→ **THE PROBLEM**
Copy each of the items below line for line, with no change to any word, number, or mark.

··· MATERIAL PROVIDED

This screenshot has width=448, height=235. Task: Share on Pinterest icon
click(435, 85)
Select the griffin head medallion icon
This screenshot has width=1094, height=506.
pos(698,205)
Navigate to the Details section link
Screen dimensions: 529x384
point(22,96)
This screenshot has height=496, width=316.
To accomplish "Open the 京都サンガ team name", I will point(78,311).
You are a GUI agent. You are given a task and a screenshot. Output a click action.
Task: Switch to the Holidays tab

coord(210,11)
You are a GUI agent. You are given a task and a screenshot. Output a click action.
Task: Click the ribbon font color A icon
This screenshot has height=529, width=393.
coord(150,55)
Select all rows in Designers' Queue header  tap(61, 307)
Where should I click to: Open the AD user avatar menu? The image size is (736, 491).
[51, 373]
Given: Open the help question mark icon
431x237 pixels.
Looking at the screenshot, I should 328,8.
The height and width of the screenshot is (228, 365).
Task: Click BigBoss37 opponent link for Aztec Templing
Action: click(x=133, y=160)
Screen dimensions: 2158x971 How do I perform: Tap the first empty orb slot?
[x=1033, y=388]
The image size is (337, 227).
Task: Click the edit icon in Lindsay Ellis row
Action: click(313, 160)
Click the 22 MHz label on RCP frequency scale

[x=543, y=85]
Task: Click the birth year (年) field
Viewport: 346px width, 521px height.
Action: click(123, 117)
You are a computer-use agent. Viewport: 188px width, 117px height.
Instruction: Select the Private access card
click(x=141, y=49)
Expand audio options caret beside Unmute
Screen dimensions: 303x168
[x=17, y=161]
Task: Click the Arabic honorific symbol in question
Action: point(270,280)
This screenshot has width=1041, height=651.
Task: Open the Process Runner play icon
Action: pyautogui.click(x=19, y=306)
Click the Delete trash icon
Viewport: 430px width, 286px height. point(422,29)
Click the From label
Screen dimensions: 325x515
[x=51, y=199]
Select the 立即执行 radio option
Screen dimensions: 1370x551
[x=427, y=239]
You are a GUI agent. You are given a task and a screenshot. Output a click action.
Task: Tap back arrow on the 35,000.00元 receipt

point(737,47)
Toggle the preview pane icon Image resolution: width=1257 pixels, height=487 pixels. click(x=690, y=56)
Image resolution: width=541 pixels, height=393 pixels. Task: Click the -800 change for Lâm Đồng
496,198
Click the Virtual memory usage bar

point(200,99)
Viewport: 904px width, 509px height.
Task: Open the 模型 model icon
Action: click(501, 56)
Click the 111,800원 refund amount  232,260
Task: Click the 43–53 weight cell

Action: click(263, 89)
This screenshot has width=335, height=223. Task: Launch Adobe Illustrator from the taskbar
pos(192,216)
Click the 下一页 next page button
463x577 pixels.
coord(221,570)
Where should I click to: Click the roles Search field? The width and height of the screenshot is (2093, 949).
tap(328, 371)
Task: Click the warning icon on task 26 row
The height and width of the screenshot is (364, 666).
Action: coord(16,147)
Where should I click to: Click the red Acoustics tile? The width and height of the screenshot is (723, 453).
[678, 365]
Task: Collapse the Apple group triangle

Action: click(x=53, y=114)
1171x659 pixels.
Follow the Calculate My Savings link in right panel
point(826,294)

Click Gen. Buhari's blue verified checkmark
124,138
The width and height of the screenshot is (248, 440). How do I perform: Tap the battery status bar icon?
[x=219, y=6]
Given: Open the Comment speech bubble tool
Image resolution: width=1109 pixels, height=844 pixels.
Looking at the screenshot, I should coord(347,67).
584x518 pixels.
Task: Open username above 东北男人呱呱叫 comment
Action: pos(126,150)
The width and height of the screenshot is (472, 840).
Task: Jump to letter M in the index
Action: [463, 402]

······

→ **RESULT OF THIS EXERCISE**
This screenshot has width=448, height=235. Task: Share on Pinterest icon
click(435, 85)
Select the griffin head medallion icon
This screenshot has width=1094, height=506.
pos(698,205)
Navigate to the Details section link
Screen dimensions: 529x384
point(22,96)
This screenshot has height=496, width=316.
To accomplish "Open the 京都サンガ team name", I will point(78,311).
You are a GUI agent. You are given a task and a screenshot. Output a click action.
Task: Switch to the Holidays tab

coord(210,11)
You are a GUI agent. You are given a task and a screenshot. Output a click action.
Task: Click the ribbon font color A icon
This screenshot has height=529, width=393.
coord(150,55)
Select all rows in Designers' Queue header  tap(61, 307)
Where should I click to: Open the AD user avatar menu? The image size is (736, 491).
[51, 373]
Given: Open the help question mark icon
431x237 pixels.
Looking at the screenshot, I should 328,8.
The height and width of the screenshot is (228, 365).
Task: Click BigBoss37 opponent link for Aztec Templing
Action: click(x=133, y=160)
Screen dimensions: 2158x971 How do I perform: Tap the first empty orb slot?
[x=1033, y=388]
The image size is (337, 227).
Task: Click the edit icon in Lindsay Ellis row
Action: click(313, 160)
Click the 22 MHz label on RCP frequency scale

[x=543, y=85]
Task: Click the birth year (年) field
Viewport: 346px width, 521px height.
Action: click(123, 117)
You are a computer-use agent. Viewport: 188px width, 117px height.
Instruction: Select the Private access card
click(x=141, y=49)
Expand audio options caret beside Unmute
Screen dimensions: 303x168
[x=17, y=161]
Task: Click the Arabic honorific symbol in question
Action: point(270,280)
This screenshot has width=1041, height=651.
Task: Open the Process Runner play icon
Action: pyautogui.click(x=19, y=306)
Click the Delete trash icon
Viewport: 430px width, 286px height. point(422,29)
Click the From label
Screen dimensions: 325x515
[x=51, y=199]
Select the 立即执行 radio option
Screen dimensions: 1370x551
[x=427, y=239]
You are a GUI agent. You are given a task and a screenshot. Output a click action.
Task: Tap back arrow on the 35,000.00元 receipt

point(737,47)
Toggle the preview pane icon Image resolution: width=1257 pixels, height=487 pixels. click(x=690, y=56)
Image resolution: width=541 pixels, height=393 pixels. Task: Click the -800 change for Lâm Đồng
496,198
Click the Virtual memory usage bar

point(200,99)
Viewport: 904px width, 509px height.
Task: Open the 模型 model icon
Action: click(501, 56)
Click the 111,800원 refund amount  232,260
Task: Click the 43–53 weight cell

Action: click(263, 89)
This screenshot has width=335, height=223. Task: Launch Adobe Illustrator from the taskbar
pos(192,216)
Click the 下一页 next page button
463x577 pixels.
coord(221,570)
Where should I click to: Click the roles Search field? The width and height of the screenshot is (2093, 949).
tap(328, 371)
Task: Click the warning icon on task 26 row
The height and width of the screenshot is (364, 666).
Action: coord(16,147)
Where should I click to: Click the red Acoustics tile? The width and height of the screenshot is (723, 453).
[678, 365]
Task: Collapse the Apple group triangle

Action: click(x=53, y=114)
1171x659 pixels.
Follow the Calculate My Savings link in right panel
point(826,294)

Click Gen. Buhari's blue verified checkmark
124,138
The width and height of the screenshot is (248, 440). How do I perform: Tap the battery status bar icon?
[x=219, y=6]
Given: Open the Comment speech bubble tool
Image resolution: width=1109 pixels, height=844 pixels.
Looking at the screenshot, I should coord(347,67).
584x518 pixels.
Task: Open username above 东北男人呱呱叫 comment
Action: pos(126,150)
The width and height of the screenshot is (472, 840).
Task: Jump to letter M in the index
Action: [463, 402]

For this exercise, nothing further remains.